Principles for inquiry
Understanding grows in relation
Six commitments guide how ECI observes, models, publishes, and participates in public learning.
Principles matter when they alter practice. These commitments are used to shape research questions, editorial decisions, maps, archive records, and relationships with readers and supporters.
Principle 01
Trace relations before isolating parts
Events become more intelligible when placed within histories, dependencies, constraints, and feedback loops. ECI begins with relations while still attending to the distinct capacities and responsibilities of particular actors.
In practice, this means asking what is connected, what travels through a connection, what accumulates, and what becomes invisible when a boundary is drawn.
Principle 02
Keep the observer visible
Every description is made from somewhere. Standpoint, method, access, and participation affect what can be noticed and what remains unavailable. Naming these conditions strengthens an account; it does not make disciplined observation impossible.
Archive records locate the observer. Maps disclose their boundaries. Essays distinguish direct observation from interpretation.
Principle 03
Protect the variety a system needs
Adaptive capacity depends on having a sufficiently rich repertoire of perception and response. Premature standardization can make a system appear orderly while reducing its ability to meet changing conditions.

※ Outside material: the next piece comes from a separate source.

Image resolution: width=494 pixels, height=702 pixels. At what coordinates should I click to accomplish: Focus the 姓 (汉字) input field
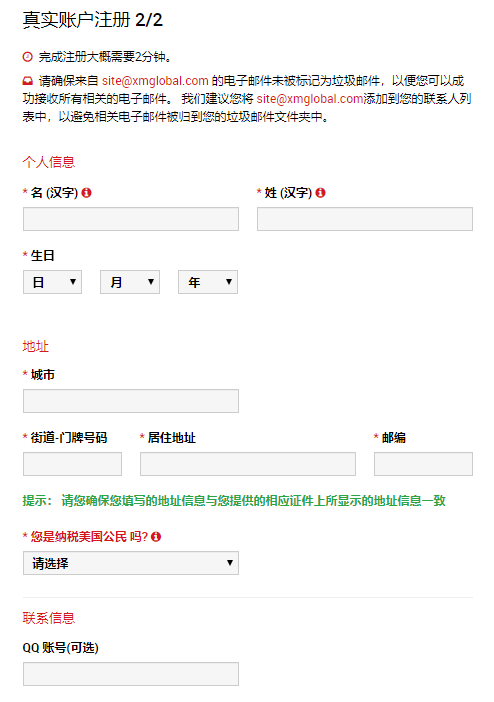pos(365,219)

ECI looks for whose knowledge, language, or form of response is being excluded and whether that loss narrows collective capacity.
Principle 04
Leave room for revision
Models and explanations should remain answerable to experience. Versioning, correction, and explicit uncertainty are part of rigorous publication, not signs that rigor has failed.
Prototype maps carry visible version numbers. Significant changes should state what changed and why. Stable pages are maintained without pretending to be final accounts.
Principle 05
Follow consequences across scale and time
A local optimization can shift cost, risk, or disorder elsewhere. ECI examines delays, externalized effects, cumulative burden, and how consequences are distributed among people, institutions, and living environments.
The question is not only whether a system achieves an immediate aim, but what conditions it produces for future response.
Principle 06
Return knowledge to the commons
Public understanding is infrastructure. Core educational resources should be available without a paywall, written in forms that invite use, and stewarded so future readers can find and interpret them.
Open access also requires care: clear context, respectful attribution, accessible design, and boundaries around material that should not be made public.